### YOUR ASSIGNMENT
Repeat exactly the line containing "Task: Click the T" and every line after it in the entries, and nothing besides.

### RECORDS SHOWN
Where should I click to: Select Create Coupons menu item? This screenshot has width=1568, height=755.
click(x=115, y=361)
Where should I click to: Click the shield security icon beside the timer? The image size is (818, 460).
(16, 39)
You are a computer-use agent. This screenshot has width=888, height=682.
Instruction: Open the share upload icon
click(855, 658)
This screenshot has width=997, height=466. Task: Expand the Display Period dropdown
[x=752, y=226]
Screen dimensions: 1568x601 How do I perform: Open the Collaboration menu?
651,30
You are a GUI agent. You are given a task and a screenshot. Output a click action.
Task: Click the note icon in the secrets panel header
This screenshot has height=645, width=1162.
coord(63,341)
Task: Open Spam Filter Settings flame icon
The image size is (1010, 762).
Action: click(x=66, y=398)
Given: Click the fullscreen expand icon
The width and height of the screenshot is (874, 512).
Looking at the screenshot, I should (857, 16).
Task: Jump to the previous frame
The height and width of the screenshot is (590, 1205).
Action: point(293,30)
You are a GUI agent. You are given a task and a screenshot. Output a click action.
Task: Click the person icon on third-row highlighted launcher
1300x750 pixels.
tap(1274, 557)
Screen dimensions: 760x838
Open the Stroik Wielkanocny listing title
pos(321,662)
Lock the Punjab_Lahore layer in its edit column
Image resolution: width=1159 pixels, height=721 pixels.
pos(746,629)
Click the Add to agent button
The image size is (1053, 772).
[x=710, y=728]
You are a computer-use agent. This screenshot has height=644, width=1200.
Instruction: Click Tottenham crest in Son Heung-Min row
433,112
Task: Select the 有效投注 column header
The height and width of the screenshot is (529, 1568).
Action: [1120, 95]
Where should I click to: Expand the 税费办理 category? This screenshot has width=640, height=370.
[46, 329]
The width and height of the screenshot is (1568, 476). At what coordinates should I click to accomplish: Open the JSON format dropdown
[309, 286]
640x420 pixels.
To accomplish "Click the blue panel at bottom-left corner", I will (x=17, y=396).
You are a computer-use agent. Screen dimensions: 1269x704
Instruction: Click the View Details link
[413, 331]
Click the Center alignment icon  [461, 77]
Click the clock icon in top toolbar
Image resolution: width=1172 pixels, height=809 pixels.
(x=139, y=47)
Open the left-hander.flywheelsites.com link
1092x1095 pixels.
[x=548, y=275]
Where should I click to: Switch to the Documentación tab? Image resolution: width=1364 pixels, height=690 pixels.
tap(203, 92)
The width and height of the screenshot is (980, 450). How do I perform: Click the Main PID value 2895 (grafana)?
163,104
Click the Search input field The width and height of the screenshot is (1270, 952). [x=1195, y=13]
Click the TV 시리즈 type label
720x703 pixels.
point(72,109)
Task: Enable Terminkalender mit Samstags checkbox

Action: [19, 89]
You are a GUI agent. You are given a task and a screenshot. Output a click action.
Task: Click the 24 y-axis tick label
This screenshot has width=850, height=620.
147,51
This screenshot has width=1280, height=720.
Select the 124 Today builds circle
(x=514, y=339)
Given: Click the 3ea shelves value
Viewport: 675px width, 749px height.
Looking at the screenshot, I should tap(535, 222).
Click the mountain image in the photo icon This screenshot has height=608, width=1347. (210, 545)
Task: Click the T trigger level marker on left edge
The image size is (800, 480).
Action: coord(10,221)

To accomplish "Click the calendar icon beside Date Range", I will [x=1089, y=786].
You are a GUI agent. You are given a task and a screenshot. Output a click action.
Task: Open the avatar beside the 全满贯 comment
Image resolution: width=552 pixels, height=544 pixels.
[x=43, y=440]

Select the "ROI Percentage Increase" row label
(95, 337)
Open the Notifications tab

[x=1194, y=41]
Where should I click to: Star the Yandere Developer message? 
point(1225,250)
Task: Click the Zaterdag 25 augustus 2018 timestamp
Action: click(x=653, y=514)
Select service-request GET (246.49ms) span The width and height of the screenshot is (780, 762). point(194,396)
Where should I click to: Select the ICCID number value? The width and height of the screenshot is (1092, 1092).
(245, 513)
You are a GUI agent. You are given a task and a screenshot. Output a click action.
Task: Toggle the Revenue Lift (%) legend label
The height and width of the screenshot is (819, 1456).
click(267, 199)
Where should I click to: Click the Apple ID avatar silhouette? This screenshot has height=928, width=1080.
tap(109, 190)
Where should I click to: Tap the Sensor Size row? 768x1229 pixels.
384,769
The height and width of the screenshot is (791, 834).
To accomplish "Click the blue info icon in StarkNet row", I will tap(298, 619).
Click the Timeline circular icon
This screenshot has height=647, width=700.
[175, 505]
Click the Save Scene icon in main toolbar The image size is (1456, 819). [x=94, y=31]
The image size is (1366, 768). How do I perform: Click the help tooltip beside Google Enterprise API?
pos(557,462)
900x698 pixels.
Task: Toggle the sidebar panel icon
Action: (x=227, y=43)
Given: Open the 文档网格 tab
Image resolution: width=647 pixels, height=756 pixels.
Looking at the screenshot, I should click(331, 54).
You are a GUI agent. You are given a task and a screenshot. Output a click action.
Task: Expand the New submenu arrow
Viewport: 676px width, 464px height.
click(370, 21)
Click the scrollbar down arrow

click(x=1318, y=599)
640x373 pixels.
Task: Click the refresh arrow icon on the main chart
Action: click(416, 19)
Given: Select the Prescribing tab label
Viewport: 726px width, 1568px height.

### PROBLEM SOLUTION
Task: Click the T trigger level marker on left edge
The image size is (800, 480).
Action: coord(10,221)

To accomplish "Click the calendar icon beside Date Range", I will [x=1089, y=786].
You are a GUI agent. You are given a task and a screenshot. Output a click action.
Task: Open the avatar beside the 全满贯 comment
Image resolution: width=552 pixels, height=544 pixels.
[x=43, y=440]

Select the "ROI Percentage Increase" row label
(95, 337)
Open the Notifications tab

[x=1194, y=41]
Where should I click to: Star the Yandere Developer message? 
point(1225,250)
Task: Click the Zaterdag 25 augustus 2018 timestamp
Action: click(x=653, y=514)
Select service-request GET (246.49ms) span The width and height of the screenshot is (780, 762). point(194,396)
Where should I click to: Select the ICCID number value? The width and height of the screenshot is (1092, 1092).
(245, 513)
You are a GUI agent. You are given a task and a screenshot. Output a click action.
Task: Toggle the Revenue Lift (%) legend label
The height and width of the screenshot is (819, 1456).
click(267, 199)
Where should I click to: Click the Apple ID avatar silhouette? This screenshot has height=928, width=1080.
tap(109, 190)
Where should I click to: Tap the Sensor Size row? 768x1229 pixels.
384,769
The height and width of the screenshot is (791, 834).
To accomplish "Click the blue info icon in StarkNet row", I will tap(298, 619).
Click the Timeline circular icon
This screenshot has height=647, width=700.
[175, 505]
Click the Save Scene icon in main toolbar The image size is (1456, 819). [x=94, y=31]
The image size is (1366, 768). How do I perform: Click the help tooltip beside Google Enterprise API?
pos(557,462)
900x698 pixels.
Task: Toggle the sidebar panel icon
Action: (x=227, y=43)
Given: Open the 文档网格 tab
Image resolution: width=647 pixels, height=756 pixels.
Looking at the screenshot, I should click(331, 54).
You are a GUI agent. You are given a task and a screenshot. Output a click action.
Task: Expand the New submenu arrow
Viewport: 676px width, 464px height.
click(370, 21)
Click the scrollbar down arrow

click(x=1318, y=599)
640x373 pixels.
Task: Click the refresh arrow icon on the main chart
Action: click(416, 19)
Given: Select the Prescribing tab label
Viewport: 726px width, 1568px height.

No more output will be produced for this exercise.